Work to complete → Reproduce each record exactly.

____ Raw data

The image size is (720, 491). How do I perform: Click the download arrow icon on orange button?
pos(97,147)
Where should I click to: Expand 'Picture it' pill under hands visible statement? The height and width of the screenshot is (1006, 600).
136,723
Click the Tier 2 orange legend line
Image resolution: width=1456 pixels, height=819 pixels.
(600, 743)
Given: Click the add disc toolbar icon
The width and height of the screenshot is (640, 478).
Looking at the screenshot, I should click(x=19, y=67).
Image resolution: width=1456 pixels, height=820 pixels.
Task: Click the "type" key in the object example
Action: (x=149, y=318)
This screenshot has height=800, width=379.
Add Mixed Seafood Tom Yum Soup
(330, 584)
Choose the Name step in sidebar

________

Response below →
The image size is (720, 491). How do I perform: Click the download arrow icon on orange button?
pos(97,147)
Where should I click to: Expand 'Picture it' pill under hands visible statement? The height and width of the screenshot is (1006, 600).
136,723
Click the Tier 2 orange legend line
Image resolution: width=1456 pixels, height=819 pixels.
(600, 743)
Given: Click the add disc toolbar icon
The width and height of the screenshot is (640, 478).
Looking at the screenshot, I should click(x=19, y=67).
Image resolution: width=1456 pixels, height=820 pixels.
Task: Click the "type" key in the object example
Action: (x=149, y=318)
This screenshot has height=800, width=379.
Add Mixed Seafood Tom Yum Soup
(330, 584)
Choose the Name step in sidebar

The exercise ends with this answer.